WRITTEN INSTRUCTION
Filter the data below and reproduce in full each line that contains the string "help".

TASK DATA
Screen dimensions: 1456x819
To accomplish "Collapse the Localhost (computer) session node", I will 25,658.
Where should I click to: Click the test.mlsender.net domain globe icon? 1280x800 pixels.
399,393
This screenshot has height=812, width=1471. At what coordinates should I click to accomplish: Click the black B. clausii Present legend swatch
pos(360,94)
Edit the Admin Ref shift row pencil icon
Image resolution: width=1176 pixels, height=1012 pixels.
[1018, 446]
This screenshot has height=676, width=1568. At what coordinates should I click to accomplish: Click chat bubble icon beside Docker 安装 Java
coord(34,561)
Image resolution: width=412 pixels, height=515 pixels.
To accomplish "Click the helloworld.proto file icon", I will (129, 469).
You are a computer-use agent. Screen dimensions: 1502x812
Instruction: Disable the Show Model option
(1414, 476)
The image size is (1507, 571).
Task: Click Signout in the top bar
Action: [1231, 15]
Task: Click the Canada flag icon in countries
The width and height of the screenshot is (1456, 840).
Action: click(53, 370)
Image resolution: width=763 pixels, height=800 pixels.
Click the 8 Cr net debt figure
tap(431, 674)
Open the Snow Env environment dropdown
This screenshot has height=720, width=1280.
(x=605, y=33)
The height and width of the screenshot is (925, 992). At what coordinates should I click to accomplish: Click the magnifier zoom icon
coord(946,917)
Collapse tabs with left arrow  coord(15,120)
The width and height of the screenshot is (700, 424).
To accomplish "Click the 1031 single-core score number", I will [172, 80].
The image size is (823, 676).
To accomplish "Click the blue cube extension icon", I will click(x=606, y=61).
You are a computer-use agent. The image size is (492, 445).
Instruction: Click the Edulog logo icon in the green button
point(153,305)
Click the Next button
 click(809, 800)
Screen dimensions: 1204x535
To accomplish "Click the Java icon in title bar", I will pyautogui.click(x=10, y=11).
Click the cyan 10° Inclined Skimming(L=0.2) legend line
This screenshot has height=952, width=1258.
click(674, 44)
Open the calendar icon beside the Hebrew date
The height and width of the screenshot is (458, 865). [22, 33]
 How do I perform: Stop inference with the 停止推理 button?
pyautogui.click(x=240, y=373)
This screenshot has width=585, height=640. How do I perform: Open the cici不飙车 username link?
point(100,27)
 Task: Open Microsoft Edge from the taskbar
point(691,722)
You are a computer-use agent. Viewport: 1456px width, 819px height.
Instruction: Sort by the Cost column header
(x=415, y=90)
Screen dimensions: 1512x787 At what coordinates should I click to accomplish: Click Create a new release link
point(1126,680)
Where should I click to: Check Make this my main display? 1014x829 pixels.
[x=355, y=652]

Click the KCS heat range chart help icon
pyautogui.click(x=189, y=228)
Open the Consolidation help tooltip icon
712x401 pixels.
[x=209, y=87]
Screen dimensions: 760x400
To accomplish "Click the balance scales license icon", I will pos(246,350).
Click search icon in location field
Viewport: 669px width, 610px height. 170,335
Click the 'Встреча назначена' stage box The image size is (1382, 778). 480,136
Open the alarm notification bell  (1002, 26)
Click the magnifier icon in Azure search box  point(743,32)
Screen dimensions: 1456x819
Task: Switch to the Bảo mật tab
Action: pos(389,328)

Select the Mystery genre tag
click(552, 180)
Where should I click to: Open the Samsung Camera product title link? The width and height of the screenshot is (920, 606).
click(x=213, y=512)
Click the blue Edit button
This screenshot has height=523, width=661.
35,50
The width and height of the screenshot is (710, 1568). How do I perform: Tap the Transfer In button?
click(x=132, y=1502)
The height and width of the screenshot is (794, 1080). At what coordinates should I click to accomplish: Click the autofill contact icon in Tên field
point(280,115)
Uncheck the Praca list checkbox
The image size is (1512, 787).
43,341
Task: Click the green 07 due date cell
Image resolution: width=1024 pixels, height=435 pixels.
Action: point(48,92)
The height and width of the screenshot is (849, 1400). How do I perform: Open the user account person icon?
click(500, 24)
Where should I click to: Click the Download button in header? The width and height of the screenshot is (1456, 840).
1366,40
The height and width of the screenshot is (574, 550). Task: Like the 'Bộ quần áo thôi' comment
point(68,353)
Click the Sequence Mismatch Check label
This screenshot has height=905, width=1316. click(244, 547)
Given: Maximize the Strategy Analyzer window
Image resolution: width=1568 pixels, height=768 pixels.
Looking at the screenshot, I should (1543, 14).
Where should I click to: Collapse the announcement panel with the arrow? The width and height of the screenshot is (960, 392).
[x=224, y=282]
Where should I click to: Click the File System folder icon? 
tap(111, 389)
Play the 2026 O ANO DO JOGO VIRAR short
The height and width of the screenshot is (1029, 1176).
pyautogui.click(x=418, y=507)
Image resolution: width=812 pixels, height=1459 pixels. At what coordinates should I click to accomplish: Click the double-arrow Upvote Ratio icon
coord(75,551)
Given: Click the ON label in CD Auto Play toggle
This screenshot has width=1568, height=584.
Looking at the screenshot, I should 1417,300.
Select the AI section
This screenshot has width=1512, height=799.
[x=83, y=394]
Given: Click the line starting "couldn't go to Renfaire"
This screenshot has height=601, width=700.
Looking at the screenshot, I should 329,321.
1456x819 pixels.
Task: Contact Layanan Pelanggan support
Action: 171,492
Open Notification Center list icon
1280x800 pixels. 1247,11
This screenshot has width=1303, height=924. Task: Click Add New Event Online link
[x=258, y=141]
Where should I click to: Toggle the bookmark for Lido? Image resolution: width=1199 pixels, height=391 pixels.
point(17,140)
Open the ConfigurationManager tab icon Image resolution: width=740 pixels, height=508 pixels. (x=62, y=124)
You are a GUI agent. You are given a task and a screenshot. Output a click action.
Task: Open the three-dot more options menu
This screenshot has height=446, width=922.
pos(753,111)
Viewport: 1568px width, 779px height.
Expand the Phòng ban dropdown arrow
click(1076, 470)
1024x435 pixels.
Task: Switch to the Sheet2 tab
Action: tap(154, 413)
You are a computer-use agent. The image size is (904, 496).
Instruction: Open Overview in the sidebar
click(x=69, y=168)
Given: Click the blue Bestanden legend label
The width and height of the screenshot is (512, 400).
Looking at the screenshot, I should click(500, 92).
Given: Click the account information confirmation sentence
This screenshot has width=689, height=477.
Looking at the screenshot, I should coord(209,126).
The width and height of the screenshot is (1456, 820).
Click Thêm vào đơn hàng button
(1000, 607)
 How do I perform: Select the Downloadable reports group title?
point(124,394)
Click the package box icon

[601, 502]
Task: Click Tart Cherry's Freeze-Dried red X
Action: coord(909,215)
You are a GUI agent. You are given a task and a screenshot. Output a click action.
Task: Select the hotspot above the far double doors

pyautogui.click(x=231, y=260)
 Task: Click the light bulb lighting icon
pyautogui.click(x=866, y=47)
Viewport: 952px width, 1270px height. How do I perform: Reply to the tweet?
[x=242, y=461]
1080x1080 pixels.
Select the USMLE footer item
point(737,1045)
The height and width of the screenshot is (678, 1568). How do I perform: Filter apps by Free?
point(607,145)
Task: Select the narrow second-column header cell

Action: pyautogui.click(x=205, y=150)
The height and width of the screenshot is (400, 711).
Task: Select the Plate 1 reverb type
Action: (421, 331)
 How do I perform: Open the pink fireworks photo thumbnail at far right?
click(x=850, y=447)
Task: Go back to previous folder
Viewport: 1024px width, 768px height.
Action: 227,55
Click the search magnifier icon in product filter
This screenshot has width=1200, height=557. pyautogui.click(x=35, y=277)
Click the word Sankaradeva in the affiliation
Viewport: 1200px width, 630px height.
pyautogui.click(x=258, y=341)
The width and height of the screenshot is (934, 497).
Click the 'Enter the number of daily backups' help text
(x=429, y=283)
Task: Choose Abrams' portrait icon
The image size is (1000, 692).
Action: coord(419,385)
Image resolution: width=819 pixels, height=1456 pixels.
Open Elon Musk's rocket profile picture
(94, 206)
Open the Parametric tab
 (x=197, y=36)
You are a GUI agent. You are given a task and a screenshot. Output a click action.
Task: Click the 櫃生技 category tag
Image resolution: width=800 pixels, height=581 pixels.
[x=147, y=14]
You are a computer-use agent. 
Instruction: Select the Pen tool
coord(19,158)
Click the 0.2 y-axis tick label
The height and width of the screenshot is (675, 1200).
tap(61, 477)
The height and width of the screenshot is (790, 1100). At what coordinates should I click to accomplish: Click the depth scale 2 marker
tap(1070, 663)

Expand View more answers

THE RESULT
Click the KCS heat range chart help icon
Open the Consolidation help tooltip icon
Click the 'Enter the number of daily backups' help text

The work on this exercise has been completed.